T-Mobile lost nearly 100,000 customers in the first quarter, as the company finds itself crunched between higher-end competitors like AT&T and Verizon, and lower-end carriers like Cricket and MetroPCS.
The Bellevue, Wash.-based carrier’s profits also fell by $200 million from the year before, compounding the bad news. But, on a bright note, its 4G network is taking off and currently covers more than 200 million people around the U.S.
Although plans are in the works for a $39 billion merger with AT&T, T-Mobile said it will compete until the deal is done, despite lacking the popular, high-end products, like the iPhone, which larger carriers offer.
The pending merger is casting a shadow on T-Mobile’s financial picture. Declining profits may reflect fleeing subscribers who aren’t keen on becoming AT&T customers.

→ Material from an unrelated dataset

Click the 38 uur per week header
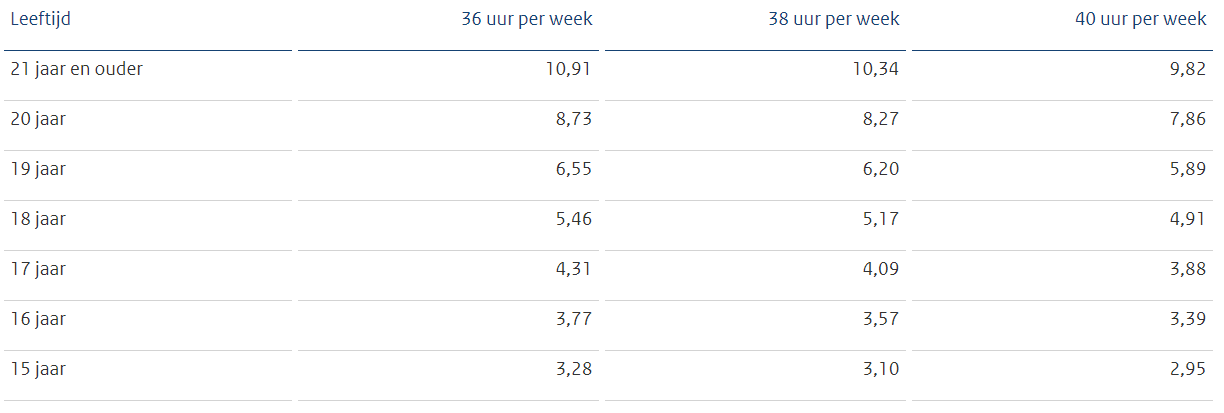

T-Mobile customers widely anticipate a rocky transition as everyone squeezes onto the same spectrum, a fear possibly fueling some defections. AT&T’s higher prices may also deter possible customers.
Besides high-end competitors, T-Mobile is facing difficulties from lower-end carriers. In January, T-Mobile began a strategy to compete with rivals like Cricket by marketing a number of Android phones under $100. But, given its first-quarter numbers, this strategy didn’t work as well as planned. In comparison, prepaid options from MetroPCS even doubled T-Mobile’s earnings last quarter.
With the economy still in the tank, many customers may choose prepaid options instead of pricier options from AT&T and Verizon. But even though T-Mobile kicked off its prepaid campaign last winter, its offerings don’t come close to rival Cricket’s $35 a month plan.
Squeezed from above and below, T-Mobile may be better off being acquired by AT&T.